* WHAT NEEDS TO BE DONE
Convert the items below into a JSON list of strings, with one string per line and blank lines left out.

start DATA SUPPLIED

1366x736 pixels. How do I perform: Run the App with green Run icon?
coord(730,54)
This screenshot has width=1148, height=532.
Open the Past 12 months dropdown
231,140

end DATA SUPPLIED

* WRITTEN ANSWER
[
  "1366x736 pixels. How do I perform: Run the App with green Run icon?",
  "coord(730,54)",
  "This screenshot has width=1148, height=532.",
  "Open the Past 12 months dropdown",
  "231,140"
]